Excerpt from the entries below: please repeat exactly the lines from the one containing "Given: Click the" through the last one, both ends included, with no pictures.
Segment Open
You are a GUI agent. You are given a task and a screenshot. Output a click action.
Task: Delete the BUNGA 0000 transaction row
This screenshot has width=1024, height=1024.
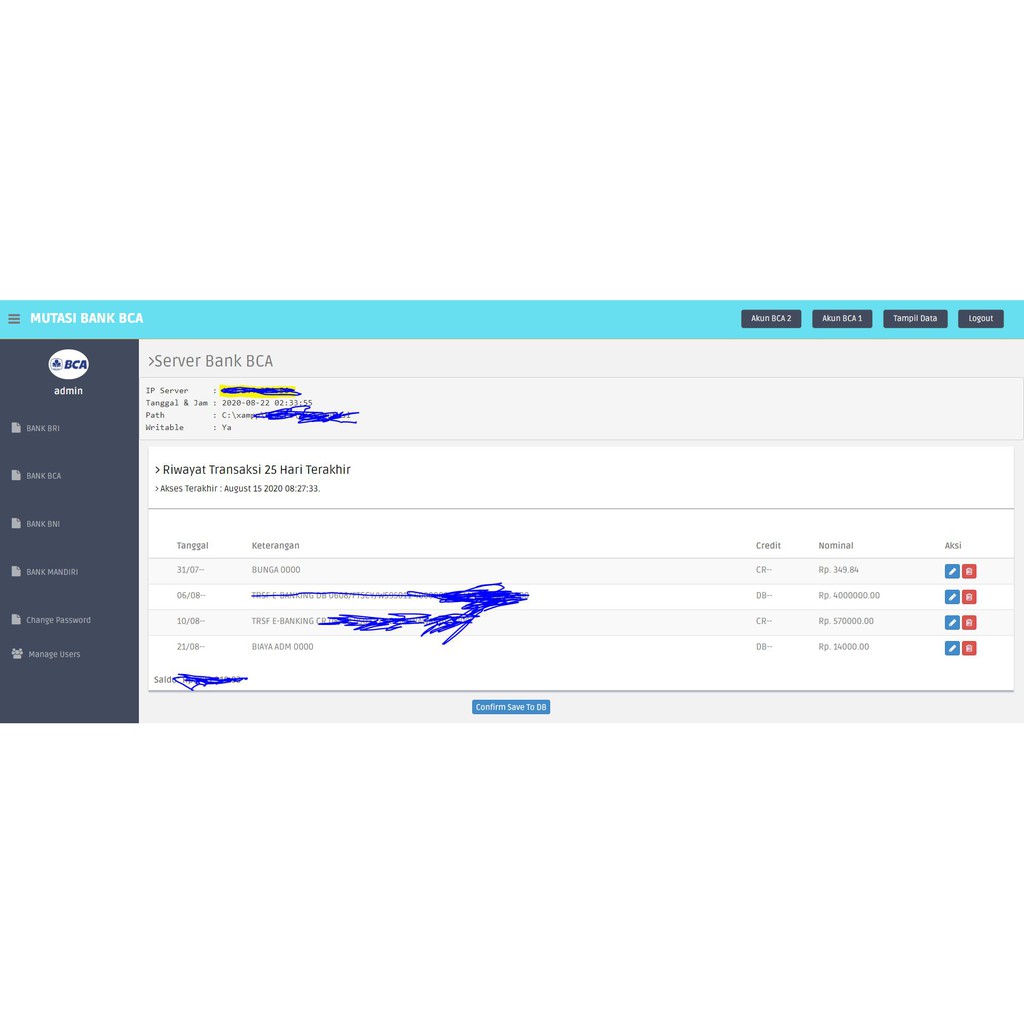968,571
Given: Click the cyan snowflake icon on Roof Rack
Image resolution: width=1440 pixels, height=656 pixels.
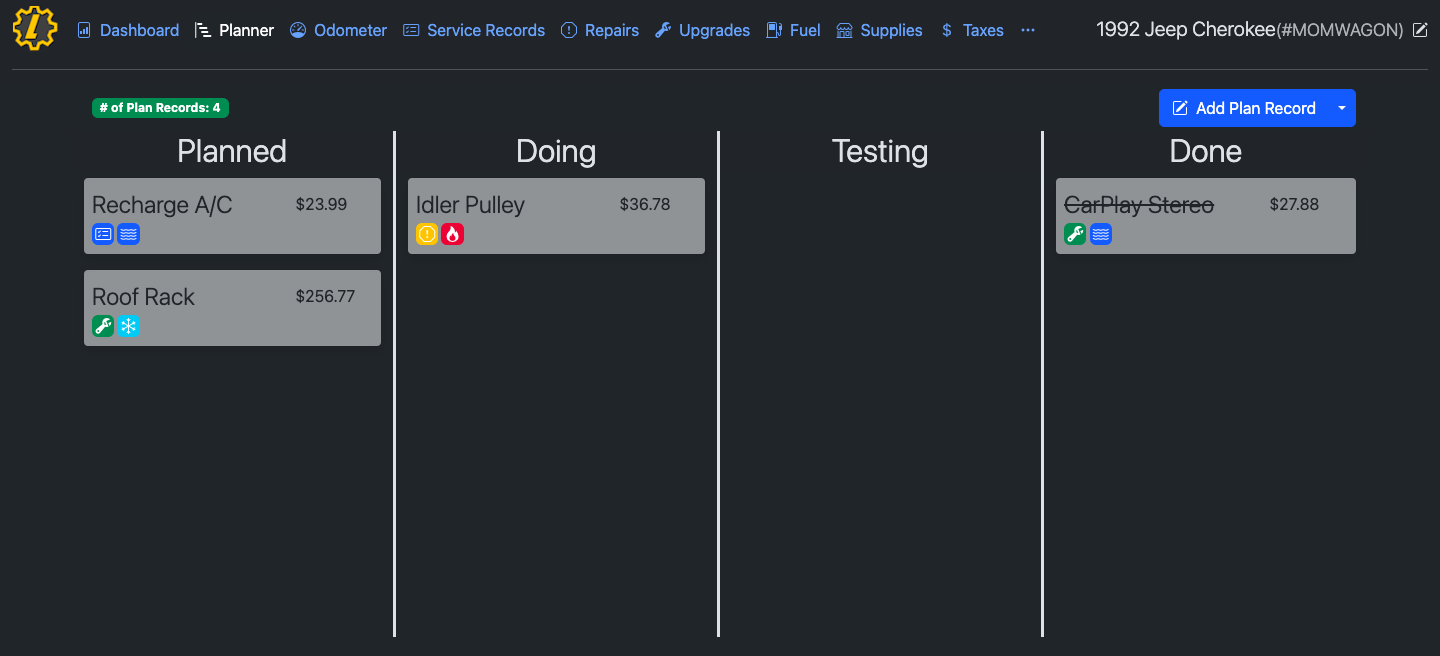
Segment Closed
## The answer
Given: Click the cyan snowflake icon on Roof Rack
Image resolution: width=1440 pixels, height=656 pixels.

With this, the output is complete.